WHAT YOU ARE ASKED TO DO
Could you give everything in the listing from the line containing "Task: Click the Seat Diam input field" down to the line containing "point(924,99)" as a JSON list of strings, one per line, with blank lines left out?

RAW RECORDS
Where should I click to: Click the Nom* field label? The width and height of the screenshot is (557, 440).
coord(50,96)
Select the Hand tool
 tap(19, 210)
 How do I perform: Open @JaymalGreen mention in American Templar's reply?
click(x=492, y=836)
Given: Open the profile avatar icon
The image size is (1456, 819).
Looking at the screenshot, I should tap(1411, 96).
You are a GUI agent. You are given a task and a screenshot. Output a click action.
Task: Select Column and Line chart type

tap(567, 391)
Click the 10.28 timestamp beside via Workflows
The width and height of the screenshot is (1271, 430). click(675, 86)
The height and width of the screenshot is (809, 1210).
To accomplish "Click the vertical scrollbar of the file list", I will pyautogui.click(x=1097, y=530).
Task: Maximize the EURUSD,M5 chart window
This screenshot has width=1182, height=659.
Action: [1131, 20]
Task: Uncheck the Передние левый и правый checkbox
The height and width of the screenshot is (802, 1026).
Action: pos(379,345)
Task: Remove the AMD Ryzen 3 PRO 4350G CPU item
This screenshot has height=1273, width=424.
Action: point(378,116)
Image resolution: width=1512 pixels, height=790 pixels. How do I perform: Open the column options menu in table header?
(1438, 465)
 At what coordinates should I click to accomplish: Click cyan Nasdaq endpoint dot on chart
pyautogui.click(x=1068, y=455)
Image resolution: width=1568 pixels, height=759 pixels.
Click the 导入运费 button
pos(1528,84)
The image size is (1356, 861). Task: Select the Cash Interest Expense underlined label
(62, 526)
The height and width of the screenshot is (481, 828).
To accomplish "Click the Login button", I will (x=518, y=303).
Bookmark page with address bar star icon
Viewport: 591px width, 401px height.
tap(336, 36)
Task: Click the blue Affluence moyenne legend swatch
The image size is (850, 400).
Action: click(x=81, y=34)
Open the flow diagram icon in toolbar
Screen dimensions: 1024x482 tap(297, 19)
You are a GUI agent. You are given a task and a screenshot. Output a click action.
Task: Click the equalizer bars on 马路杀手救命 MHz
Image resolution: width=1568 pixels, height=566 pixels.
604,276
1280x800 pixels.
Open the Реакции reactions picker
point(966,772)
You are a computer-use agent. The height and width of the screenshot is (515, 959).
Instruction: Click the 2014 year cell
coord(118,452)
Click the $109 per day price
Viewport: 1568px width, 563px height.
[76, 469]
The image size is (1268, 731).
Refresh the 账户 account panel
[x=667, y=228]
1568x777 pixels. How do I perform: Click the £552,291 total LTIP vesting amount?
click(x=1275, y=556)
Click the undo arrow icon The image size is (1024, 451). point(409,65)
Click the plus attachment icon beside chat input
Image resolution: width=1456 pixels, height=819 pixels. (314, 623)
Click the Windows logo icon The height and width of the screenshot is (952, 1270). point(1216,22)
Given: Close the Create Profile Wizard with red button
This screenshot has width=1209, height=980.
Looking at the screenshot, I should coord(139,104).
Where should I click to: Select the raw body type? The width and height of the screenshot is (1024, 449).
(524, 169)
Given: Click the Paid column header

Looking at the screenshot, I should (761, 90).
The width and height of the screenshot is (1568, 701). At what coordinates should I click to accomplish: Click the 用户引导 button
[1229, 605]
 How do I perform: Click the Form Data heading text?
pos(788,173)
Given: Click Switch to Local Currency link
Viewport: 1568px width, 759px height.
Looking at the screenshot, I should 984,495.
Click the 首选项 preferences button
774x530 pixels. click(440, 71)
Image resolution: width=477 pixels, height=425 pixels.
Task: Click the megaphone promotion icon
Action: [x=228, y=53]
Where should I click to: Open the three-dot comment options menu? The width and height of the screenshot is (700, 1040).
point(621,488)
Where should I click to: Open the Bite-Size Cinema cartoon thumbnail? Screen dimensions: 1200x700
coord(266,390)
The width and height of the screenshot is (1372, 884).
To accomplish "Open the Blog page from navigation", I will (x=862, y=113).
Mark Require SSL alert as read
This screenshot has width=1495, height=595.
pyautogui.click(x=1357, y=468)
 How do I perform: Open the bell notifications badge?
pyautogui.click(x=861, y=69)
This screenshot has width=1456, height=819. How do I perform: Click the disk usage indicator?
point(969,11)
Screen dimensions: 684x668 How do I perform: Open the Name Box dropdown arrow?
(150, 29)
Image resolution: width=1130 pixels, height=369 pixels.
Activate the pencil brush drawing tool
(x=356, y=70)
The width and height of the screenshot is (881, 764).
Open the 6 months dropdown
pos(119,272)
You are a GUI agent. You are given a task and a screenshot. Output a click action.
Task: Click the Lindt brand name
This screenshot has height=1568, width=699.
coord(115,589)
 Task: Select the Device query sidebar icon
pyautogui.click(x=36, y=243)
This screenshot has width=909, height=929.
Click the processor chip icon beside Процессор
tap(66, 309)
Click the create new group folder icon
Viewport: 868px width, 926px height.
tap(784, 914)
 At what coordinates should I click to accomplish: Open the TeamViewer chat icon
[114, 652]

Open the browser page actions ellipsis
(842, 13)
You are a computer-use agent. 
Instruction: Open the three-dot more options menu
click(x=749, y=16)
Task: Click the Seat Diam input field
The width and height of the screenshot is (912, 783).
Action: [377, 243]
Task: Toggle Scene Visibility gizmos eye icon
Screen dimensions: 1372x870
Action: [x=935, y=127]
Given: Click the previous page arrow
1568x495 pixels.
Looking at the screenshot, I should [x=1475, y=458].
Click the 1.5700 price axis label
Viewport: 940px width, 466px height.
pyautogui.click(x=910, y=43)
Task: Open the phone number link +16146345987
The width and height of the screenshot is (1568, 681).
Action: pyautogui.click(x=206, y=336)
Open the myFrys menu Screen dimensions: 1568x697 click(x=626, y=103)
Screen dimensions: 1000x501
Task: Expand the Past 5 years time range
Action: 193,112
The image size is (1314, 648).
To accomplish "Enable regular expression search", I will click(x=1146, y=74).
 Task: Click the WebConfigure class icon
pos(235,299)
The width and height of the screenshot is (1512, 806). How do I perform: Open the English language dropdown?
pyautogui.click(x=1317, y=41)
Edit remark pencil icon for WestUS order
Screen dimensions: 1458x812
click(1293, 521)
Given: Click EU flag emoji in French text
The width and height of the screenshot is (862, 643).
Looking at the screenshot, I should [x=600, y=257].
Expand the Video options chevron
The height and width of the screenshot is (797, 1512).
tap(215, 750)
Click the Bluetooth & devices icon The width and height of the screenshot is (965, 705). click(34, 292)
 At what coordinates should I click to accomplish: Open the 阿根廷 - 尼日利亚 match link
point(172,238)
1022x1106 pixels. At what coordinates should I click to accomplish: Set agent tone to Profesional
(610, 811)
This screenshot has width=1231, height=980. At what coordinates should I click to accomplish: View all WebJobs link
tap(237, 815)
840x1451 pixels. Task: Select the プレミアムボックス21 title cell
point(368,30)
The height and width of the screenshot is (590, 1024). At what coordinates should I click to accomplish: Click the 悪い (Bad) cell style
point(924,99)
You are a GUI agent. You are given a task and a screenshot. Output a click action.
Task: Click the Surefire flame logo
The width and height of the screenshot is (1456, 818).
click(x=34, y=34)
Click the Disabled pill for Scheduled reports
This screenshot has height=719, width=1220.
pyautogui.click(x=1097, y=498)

CORRECT OUTPUT
[
  "Task: Click the Seat Diam input field",
  "The width and height of the screenshot is (912, 783).",
  "Action: [377, 243]",
  "Task: Toggle Scene Visibility gizmos eye icon",
  "Screen dimensions: 1372x870",
  "Action: [x=935, y=127]",
  "Given: Click the previous page arrow",
  "1568x495 pixels.",
  "Looking at the screenshot, I should [x=1475, y=458].",
  "Click the 1.5700 price axis label",
  "Viewport: 940px width, 466px height.",
  "pyautogui.click(x=910, y=43)",
  "Task: Open the phone number link +16146345987",
  "The width and height of the screenshot is (1568, 681).",
  "Action: pyautogui.click(x=206, y=336)",
  "Open the myFrys menu Screen dimensions: 1568x697 click(x=626, y=103)",
  "Screen dimensions: 1000x501",
  "Task: Expand the Past 5 years time range",
  "Action: 193,112",
  "The image size is (1314, 648).",
  "To accomplish \"Enable regular expression search\", I will click(x=1146, y=74).",
  " Task: Click the WebConfigure class icon",
  "pos(235,299)",
  "The width and height of the screenshot is (1512, 806). How do I perform: Open the English language dropdown?",
  "pyautogui.click(x=1317, y=41)",
  "Edit remark pencil icon for WestUS order",
  "Screen dimensions: 1458x812",
  "click(1293, 521)",
  "Given: Click EU flag emoji in French text",
  "The width and height of the screenshot is (862, 643).",
  "Looking at the screenshot, I should [x=600, y=257].",
  "Expand the Video options chevron",
  "The height and width of the screenshot is (797, 1512).",
  "tap(215, 750)",
  "Click the Bluetooth & devices icon The width and height of the screenshot is (965, 705). click(34, 292)",
  " At what coordinates should I click to accomplish: Open the 阿根廷 - 尼日利亚 match link",
  "point(172,238)",
  "1022x1106 pixels. At what coordinates should I click to accomplish: Set agent tone to Profesional",
  "(610, 811)",
  "This screenshot has width=1231, height=980. At what coordinates should I click to accomplish: View all WebJobs link",
  "tap(237, 815)",
  "840x1451 pixels. Task: Select the プレミアムボックス21 title cell",
  "point(368,30)",
  "The height and width of the screenshot is (590, 1024). At what coordinates should I click to accomplish: Click the 悪い (Bad) cell style",
  "point(924,99)"
]